Joice passou mal após comer o lanche dado a ela pelo marido, de quem estava em processo de separação e chegou a ser levada para uma unidade de saúde, mas não resistiu e faleceu no dia 9 de outubro de 2024. Os médicos suspeitaram de envenenamento e acionaram a Polícia Civil.
O parecer técnico da Polícia Científica aponta que as coxinhas ofertadas por Felipe Silva Cirino a Joice dos Santos Silva estavam contaminadas por sulfotep e terbufós — mesmas substâncias encontradas no organismo de Fernanda.
Já em abril deste ano, Ingrid Nathally Nascimento, mãe do pequeno Anthony Levy, foi à imprensa para pedir justiça. O menino morreu aos 4 anos de idade, envenenado pelo próprio pai, Matheus Omena Soares dos Santos. O crime aconteceu em maio de 2024.
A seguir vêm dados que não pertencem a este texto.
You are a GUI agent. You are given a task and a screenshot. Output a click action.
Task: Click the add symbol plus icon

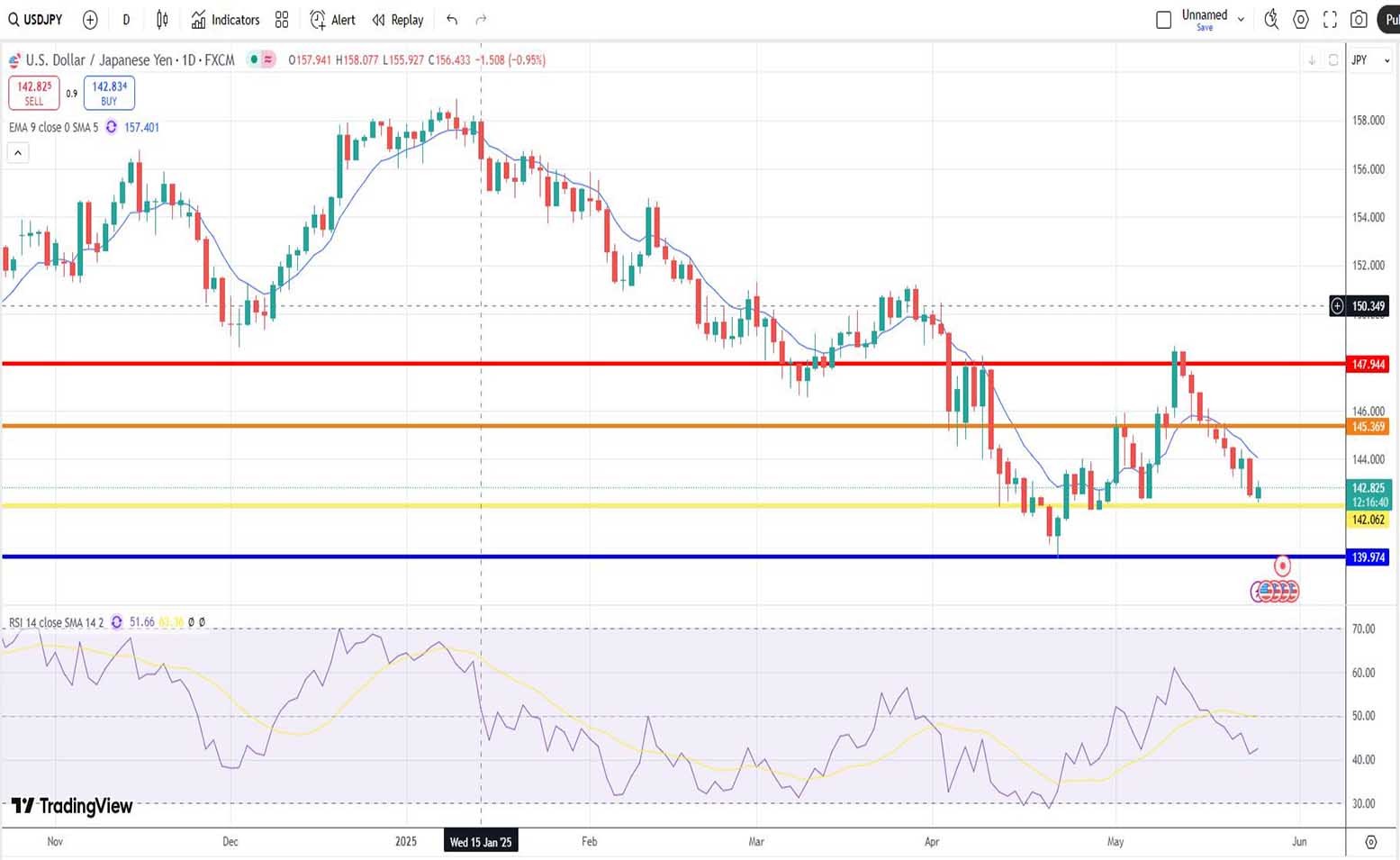click(x=90, y=20)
Matheus colocou chumbinho — geralmente um agrotóxico desviado de seu uso agrícola e usado como raticida — no mingau e serviu para o menino, que morreu horas depois ao passar mal, em Maceió.
COMPRA DE VENENO
Sobre o acesso ao veneno que já provocou tantas mortes em Alagoas, a Secretaria de Saúde de Maceió informou que a fiscalização de raticidas é feita pela Vigilância Sanitária em lojas especializadas, supermercados e feiras livres e que os produtos vendidos nesses locais são autorizados pelo Ministério da Saúde e da Agricultura.
Já a comercialização clandestina, geralmente de fabricação caseira, é acompanhada por meio de fiscalizações constantes, atendimento à denúncia e com ações educativas.
A Agência de Defesa Animal (Adeal) informou à reportagem que faz a fiscalização das revendas e o controle da venda dos produtos agrotóxicos. Para o produto sair da loja, por exemplo, precisa de uma receita agronômica. Com isso, os estabelecimentos enviam para a Adeal, mensalmente, tudo o que foi vendido e todas as receitas.